Children from Afghanistan travelling along the now closed Western Balkans route after landing in Greece.

European leaders are at a crossroads.

They can either let fear erode the fundamental values they so often preach about yet practice less and less, or they can truly embody the principles the EU was founded on almost 60 years ago.

Over 160 NGOs demanded European leaders take the second option today (8 March) – including several members of the Destination Unknown campaign. They called on European governments’ to take inspiration from citizens across Europe welcoming refugees and migrants into their communities and donating money, time and resources to help them.

Rather than seek to protect people fleeing brutal wars, persecution, human rights violations, instability and extreme poverty, EU institutions have become preoccupied with stopping people reaching Europe and trying to quickly expel those who do.

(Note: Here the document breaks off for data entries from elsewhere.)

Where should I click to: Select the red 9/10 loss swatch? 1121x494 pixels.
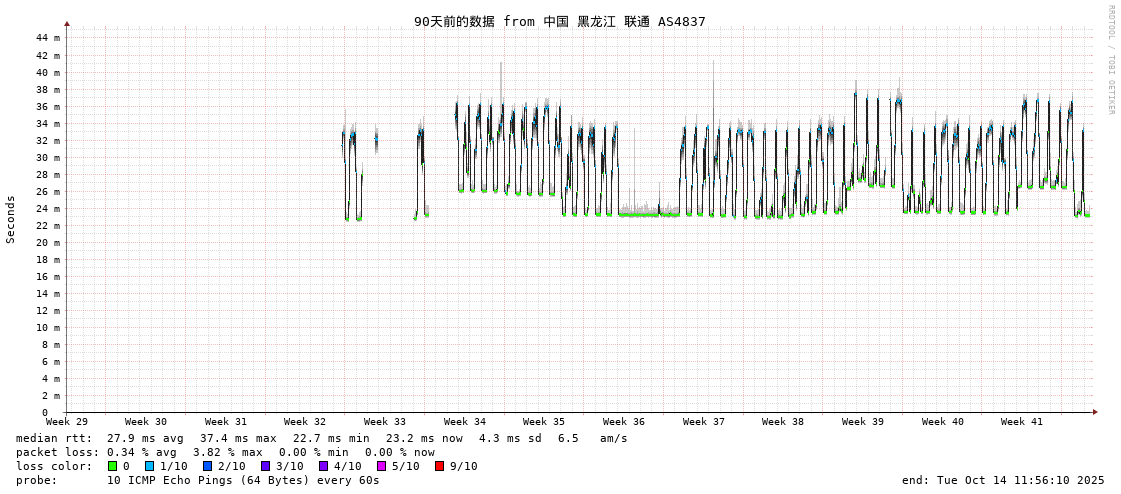[x=439, y=466]
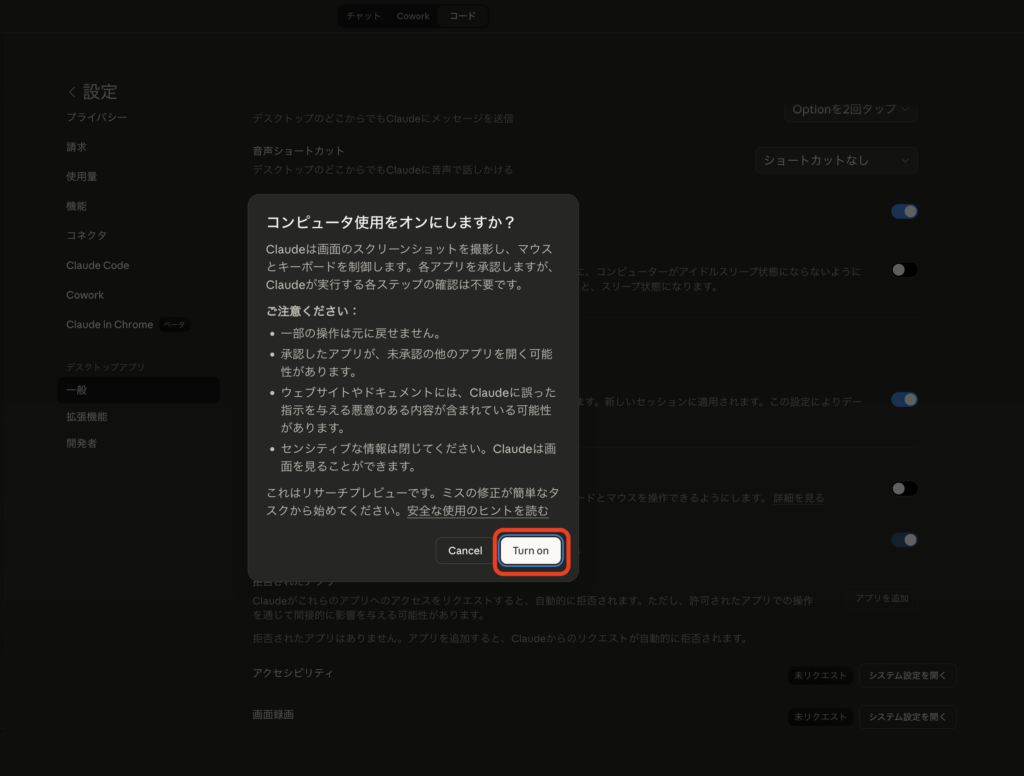Enable the idle sleep prevention toggle
This screenshot has height=776, width=1024.
point(903,269)
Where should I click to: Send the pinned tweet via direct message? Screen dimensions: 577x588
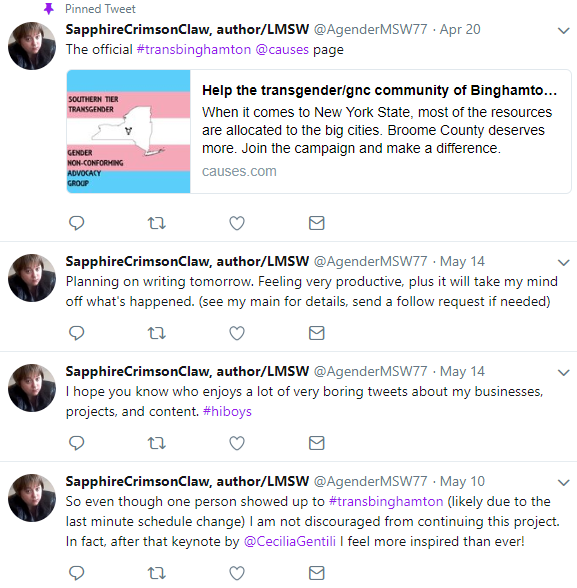click(x=317, y=223)
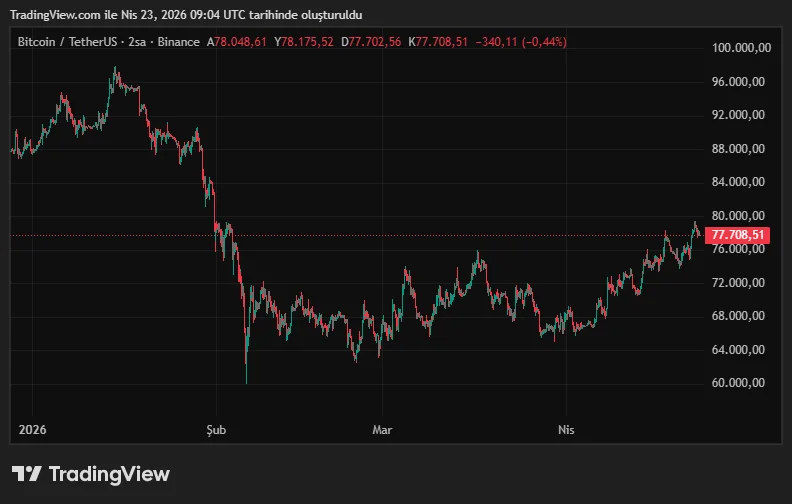
Task: Click the 88.000,00 price axis label
Action: pos(740,149)
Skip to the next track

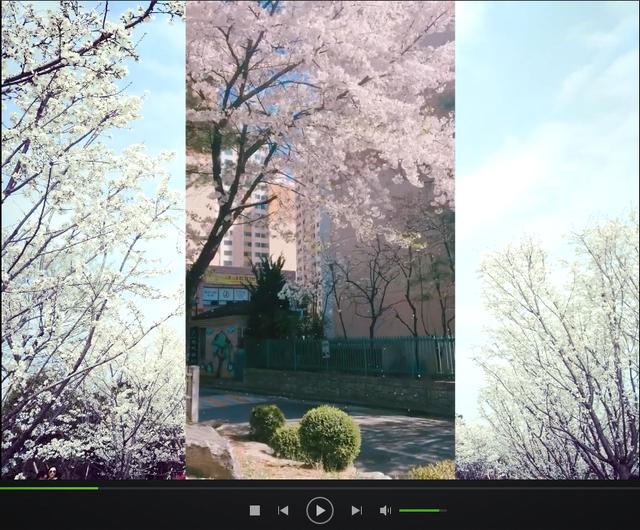(x=356, y=510)
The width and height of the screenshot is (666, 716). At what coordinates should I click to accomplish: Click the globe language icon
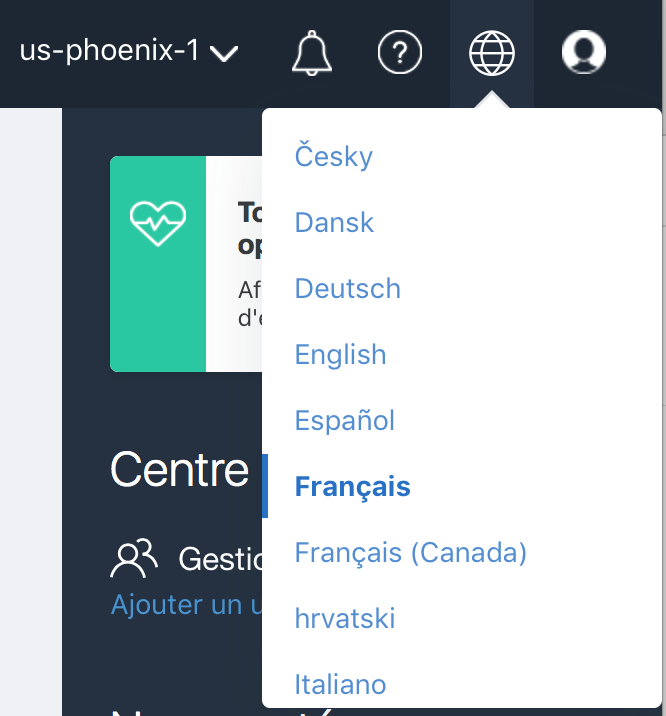click(x=492, y=52)
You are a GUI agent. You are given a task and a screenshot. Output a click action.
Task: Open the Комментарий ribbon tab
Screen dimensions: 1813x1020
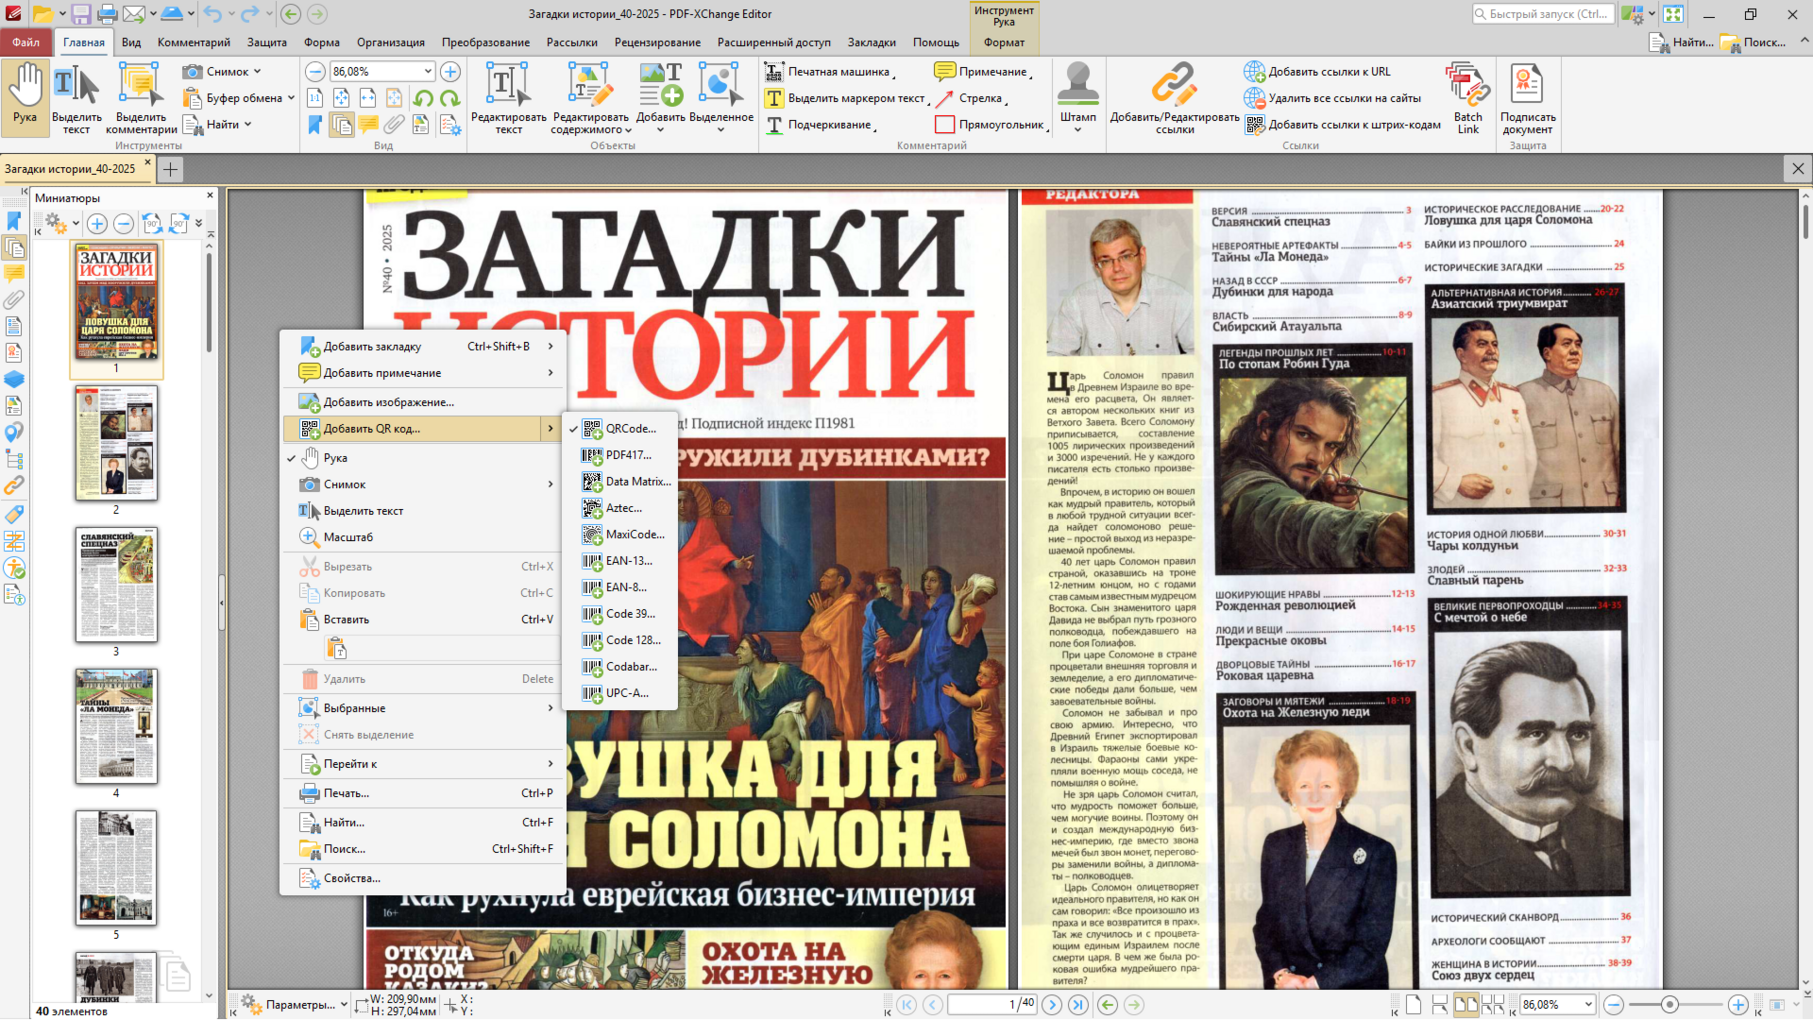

The European Commission shockingly demonstrated this obsession only last week, when it recommended locking up child migrants while they or their parents wait to see if they have been granted asylum. Not only is forcibly detaining children never in the child’s best interests, it is in breach of the UN Convention on the Rights of the Child – a set of laws protecting children that every EU nation has signed up to.

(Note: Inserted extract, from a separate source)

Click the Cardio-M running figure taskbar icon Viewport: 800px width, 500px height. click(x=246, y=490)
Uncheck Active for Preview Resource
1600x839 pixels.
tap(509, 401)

This amounts to a European institution actively promoting the violation of refugee children’s rights as a ‘solution’ to the refugee crisis.

By doing so, repeated EU claims that fundamental values such as human dignity, liberty, democracy, equality, the rule of law and human rights will be protected are nothing more than a sham – something the European Commission and Member States have no problem steamrolling over when it suits them.

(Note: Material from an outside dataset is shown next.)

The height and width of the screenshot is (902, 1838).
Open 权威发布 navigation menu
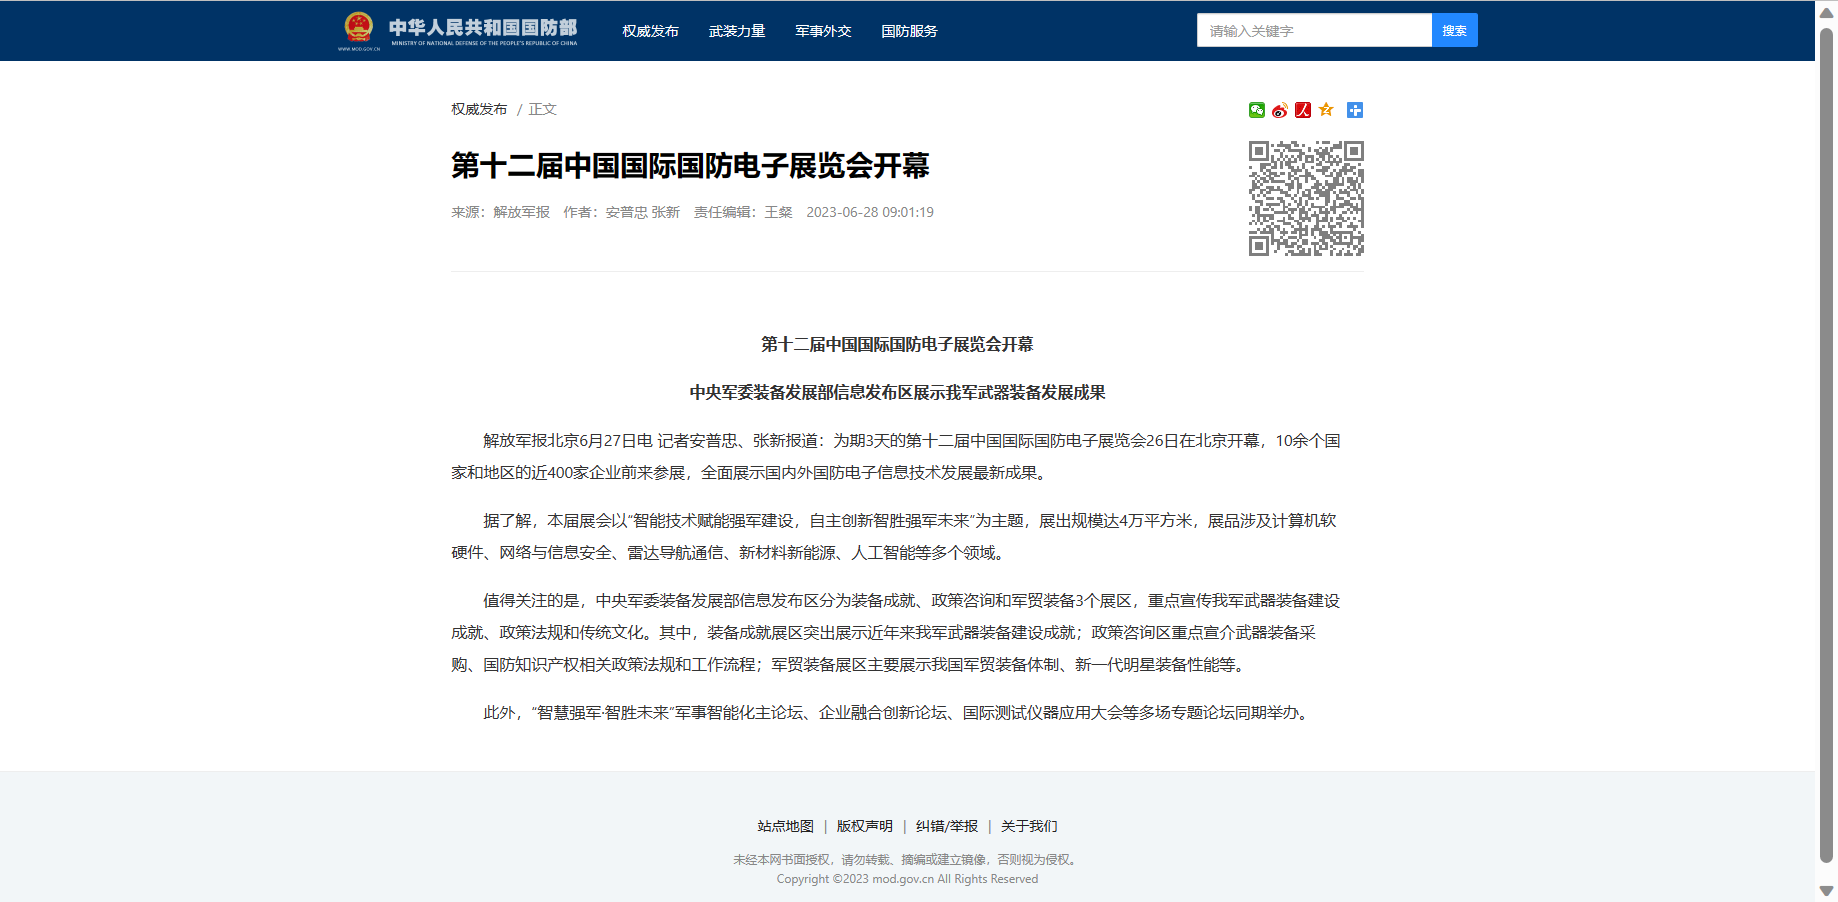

Such barbarous treatment of refugees comes at a time when safe, legal routes to Europe are evaporating. Only yesterday (7 March) the European Court of Justice ruled that EU countries are not required to issue humanitarian visas to people entering the country to seek asylum – going against the advice of the court’s own advocate general.

But all is not lost. The ‘Let’s Bring Them Here‘ campaign inspired hundreds of people to bring their cars to Brussels on Monday (6 March) to act as ‘European Chauffeurs’ – offering to drive refugees stranded in Greece to other EU countries currently breaking their promise to take them in.

These ordinary citizens demonstrated the solidarity EU leaders have failed to muster when organising refugee relocations, and should serve as inspiration if EU leaders make decisions on their future at the European Summit later this week.

With the situation for all refugees –  and particularly children – getting worse, the EU needs to abandon its false flag speeches on European values and genuinely act in refugees’ best interests.

And that means breathing fresh life into the European values currently being neglected, and creating a Europe that we can be proud of once again.